Im Vorfeld der Sondierungsgespräche zur möglichen Bildung einer großen Koalition haben Union und SPD betont, dass sie etwas für Bezieher kleiner und mittlerer Einkommen tun möchten. Allerdings planen sie keine Senkung der Mehrwertsteuer, sondern eine Reform der Einkommensteuer im Volumen von 15 Milliarden Euro pro Jahr.

DIW-Ökonom Bach kritisiert das. Nach seinen Berechnungen würden von dieser Entlastung nur sechs Prozent auf die untere Hälfte der Einkommen entfallen, allein 38 Prozent dagegen auf das oberste Zehntel. Er schlägt stattdessen vor, den Regelsatz bei der Mehrwertsteuer von derzeit 19 auf 18 Prozent zu senken. Das würde die Verbraucher um elf Milliarden Euro entlasten. „Die Mehrwertsteuer belastet den Verbrauch, und die Verbrauchsausgaben machen bei den kleinen Einkommen einen viel höheren Anteil aus als bei den hohen Einkommen“, sagt Bach.

Zusätzlich schlägt er vor, den auf sieben Prozent ermäßigten Satz für Nahrungsmittel und für den öffentlichen Nahverkehr auf fünf Prozent zu senken. Das würde die unteren Einkommen, bei denen die Nahrungsmittel und der Nahverkehr einen relativ großen Ausgabenanteil verursachen, noch weiter entlasten. Dann käme man insgesamt auf jenes Volumen von 15 Milliarden Euro, das auch Union und SPD für machbar hielten.

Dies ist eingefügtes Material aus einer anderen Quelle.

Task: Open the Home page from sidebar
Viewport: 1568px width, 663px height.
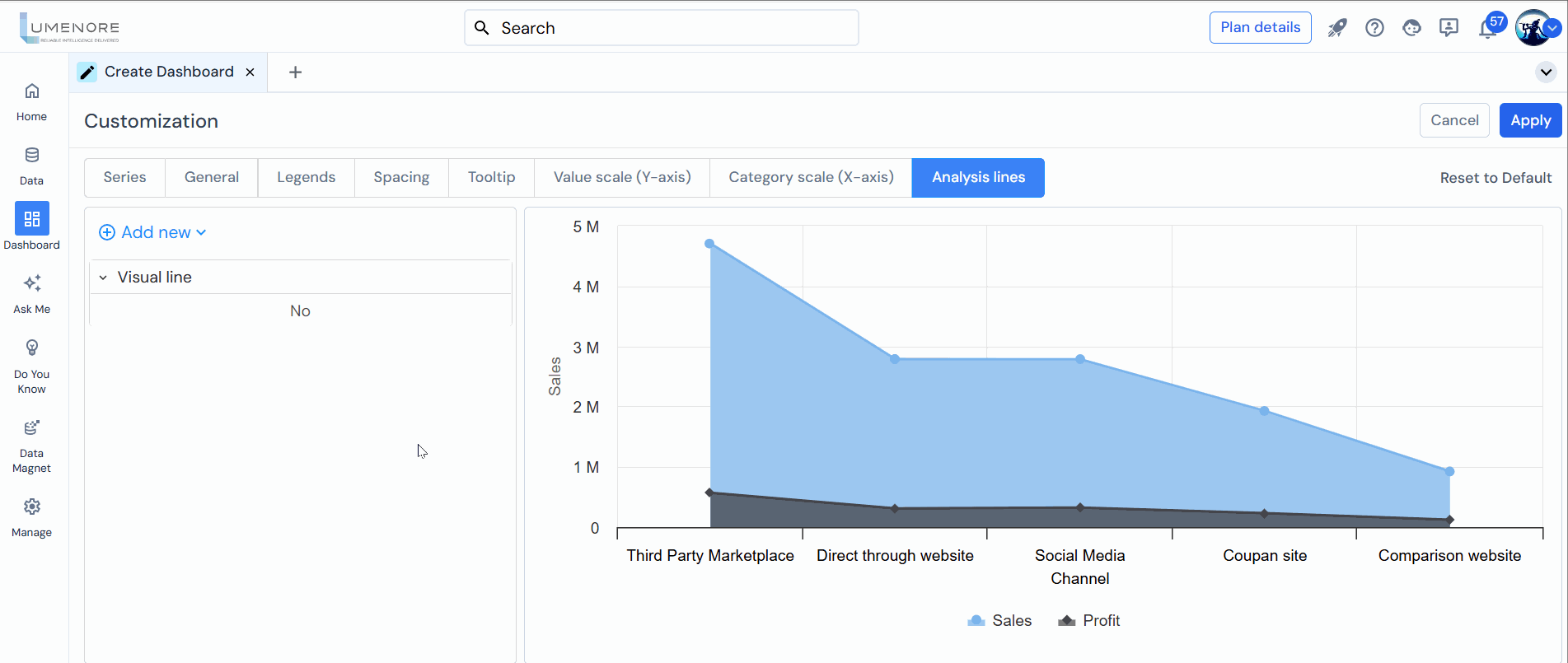Action: (31, 101)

Laut Roland Döhrn vom RWI in Essen macht die Mehrwertsteuer bei Beziehern niedriger Einkommen einen wesentlichen Teil der gesamten Steuerbelastung aus. „Daher wäre eine Steuersenkung in diesem Bereich ein denkbarer Weg, auch Bezieher mit geringen und mittleren Einkommen zu entlasten“, so Döhrn. Der Experte verweist allerdings darauf, dass die Senkung nur dann beim Verbraucher ankommt, wenn der Handel und das Handwerk die Entlastung an die Kunden weitergeben.

Tobias Hentze vom Institut der deutschen Wirtschaft (IW) in Köln hält es für sehr fraglich, dass die Unternehmen eine Senkung der Mehrwertsteuer sofort an die Verbraucher weitergibt. Wie sein Kollege Bach vom DIW geht er aber davon aus, dass der Wettbewerbsdruck hierzulande so groß ist, dass die geringere Mehrwertsteuer mittelfristig tatsächlich beim Verbraucher ankommt.

Dass sich Union und SPD auf diesen Weg verständigen, glaubt Hentze nicht. „Jeder Euro kann nur einmal ausgegeben werden.“ Wahrscheinlicher sei eine Reform der Einkommensteuer und ein Auslaufen des Soli.